# GIVEN PROBLEM 1
In the pumping unit description, what is at both ends of the rolling plane?
# GIVEN PROBLEM 2
Set down the part of the pumping unit description starting with "BACKGROUND OF THE" and going on through "Oil Pumping Unit.", word for word.

Numerically Controlled Tower Type Combination Drive Pumping Unit

Abstract

A numerical controlled combination drive tower pumping unit includes a main tower frame, a power system, a drive system, a control system, a balance weight box, a balance weight pull rope, a wire rope wheel, a drive rope, and a wire rope hanger. The control system is connected to the power system to control the speed and the reversing position of the power system. The power system is mechanically connected to the wire rope wheel. The wire rope wheel is mounted on a wire rope wheel shaft. Two ends of the wire rope wheel shaft are placed on the wire rope wheel support and are respectively installed in two roller wheels. The wire rope wheel shaft or two roller wheels are placed on a rolling plane. There are limiting blocks at both ends of the rolling plane, and there are also locating blocks to fix the roller wheels.

Description

BACKGROUND OF THE PRESENT INVENTION

1. Field of Invention

This invention is related to an Oil Extraction Mechanical Equipment, especially to a Tower Type Oil Pumping Unit.

2. Description of Related Arts

Currently, in oil extracting field, the Beam Pumping Units are gradually replaced by Tower Type Oil Pumping Units resulting from their benefits of simple structure, simple operation and maintenance, low unit cost, and low energy consumption. An Utility Patent application No. 2008102388641.1 has been published in China on a Combination Drive Tower Pumping Unit. The drive system of the unit employed belt, chain, or combinations of belt and chain with permanent magnet synchronized braking motor of low speed and large torque to transfer mechanical power to the first transfer shaft in the first stage speed reduction and to a second stage speed reduction via a pair of gears to cause the drive wire rope and balance weight pull rope, that are wrap fastened to the wire rope wheel, thus the sucker rods and balance weight box to make an up and down movements to accomplish oil pumping tasks. The benefits of using chain or belt and chain combination to achieve the first stage speed reduction are reducing mechanical power loss, maintaining higher operating efficiency under large load, and reducing noise level in environment sensitive area. The drawback of the Tower Pumping Unit is the added efforts and low work efficiency during oil well work-over which requires to move the wire rope wheel, weighing several tons for large diameter wheel, away from its working position.

SUMMARY OF THE PRESENT INVENTION

This invention is to solve the technical problem by providing a Numerically Controlled Tower Pumping Unit with Combination Drive using a simple structure and easily movable wire rope wheel during the oil well work-over.

# DATA SHOWN

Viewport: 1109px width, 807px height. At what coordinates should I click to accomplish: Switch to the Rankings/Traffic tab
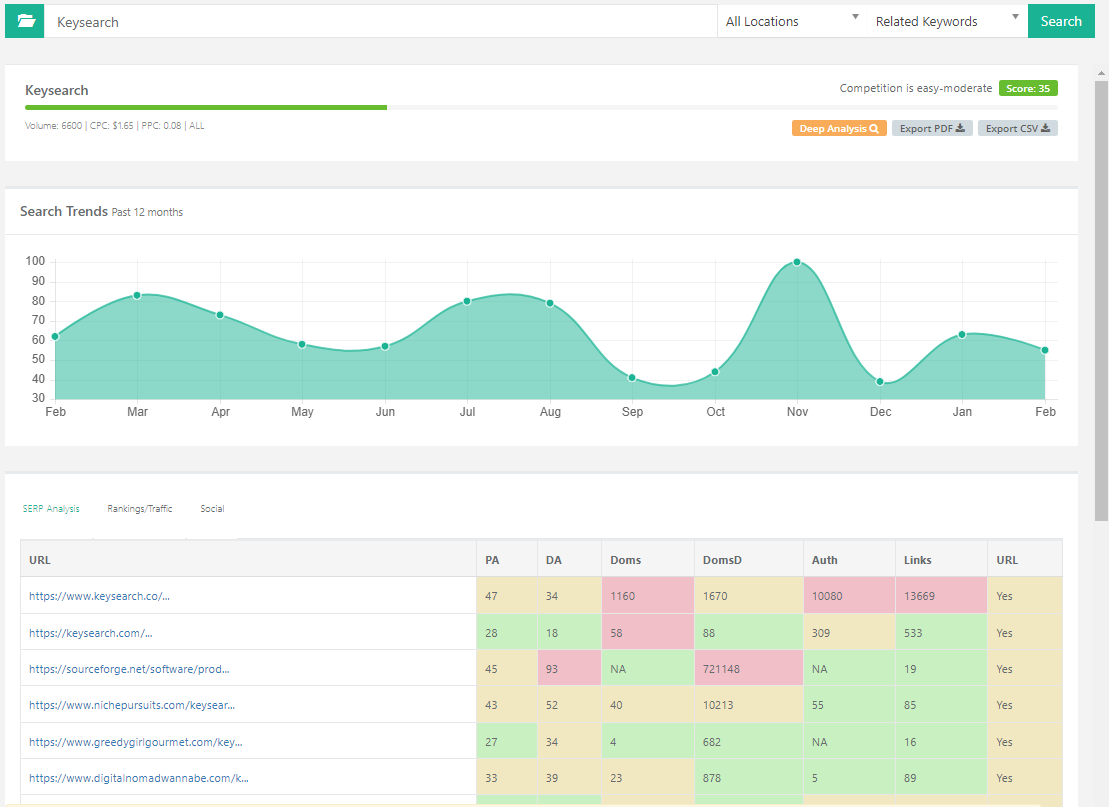[140, 509]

# WRITTEN RESPONSE 1
Limiting blocks.

# WRITTEN RESPONSE 2
BACKGROUND OF THE PRESENT INVENTION

1. Field of Invention

This invention is related to an Oil Extraction Mechanical Equipment, especially to a Tower Type Oil Pumping Unit.